Serangan militer Israel di pusat Kota Gaza, yang membawa tank-tank dalam jarak sekitar 1,2 kilometer (3/4 mil) dari Al Shifa, menurut penduduk, telah menimbulkan pertanyaan tentang bagaimana Israel akan menafsirkan hukum internasional tentang perlindungan pusat-pusat medis dan pengungsi yang berlindung di sana. Serangan udara mematikan terhadap kamp-kamp pengungsi, konvoi medis dan dekat rumah sakit telah memicu terjadinya ketegangan antara beberapa sekutu Barat Israel mengenai tuntutan militernya terhadap hukum internasional. Militer Israel telah mengizinkan beberapa warga sipil Palestina yang terluka hingga melintasi Mesir untuk mendapatkan perawatan.

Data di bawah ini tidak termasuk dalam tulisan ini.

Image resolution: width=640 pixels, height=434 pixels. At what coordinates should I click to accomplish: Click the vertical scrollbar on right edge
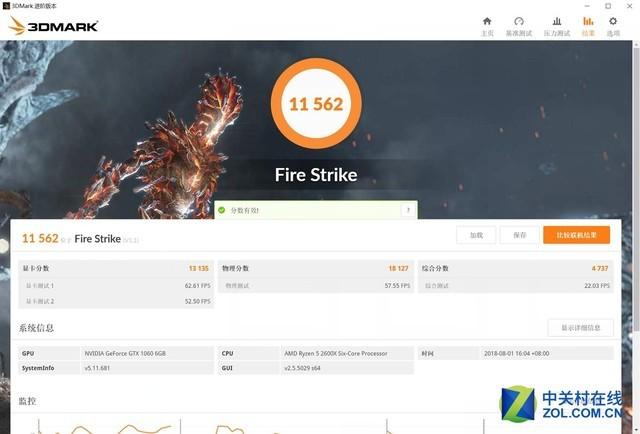pyautogui.click(x=636, y=186)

Presiden AS Joe Biden mengatakan dalam sebuah postingan di X pada hari Kamis bahwa Israel memiliki “kewajiban untuk membedakan antara teroris dan warga sipil dan sepenuhnya mematuhi hukum internasional.” Gedung Putih mengatakan pada hari Kamis bahwa Israel setuju untuk menghentikan operasi militer di bagian utara Gaza selama empat jam sehari, namun tidak ada tanda-tanda akan menghentikan pertempuran tersebut. Jeda tersebut, yang memungkinkan orang untuk melarikan diri melalui dua koridor kesejahteraan dan dapat digunakan untuk kedamaian sandera, merupakan langkah awal yang signifikan, kata juru bicara keamanan nasional Gedung Putih John Kirby.

Namun Perdana Menteri Israel Benjamin Netanyahu menyatakan bahwa jeda apa pun akan tercerai-berai, dan tidak ada konfirmasi resmi mengenai rencana jeda yang berulang. Ketika ditanya apakah akan ada “penghentian” dalam pertempuran, Netanyahu mengatakan di Fox News Channel: “Tidak. Pertempuran terus berlanjut melawan musuh Hamas, teroris Hamas, namun di lokasi tertentu selama beberapa jam di sini atau beberapa jam di sana, kami ingin memfasilitasi perjalanan yang aman bagi warga sipil untuk menjauh dari zona pertempuran dan kami melakukan itu.” EDY/EWINDO

Sumber arabnews

LEAVE A REPLY

Please enter your comment!
Please enter your name here

This site uses Akismet to reduce spam. Learn how your comment data is processed.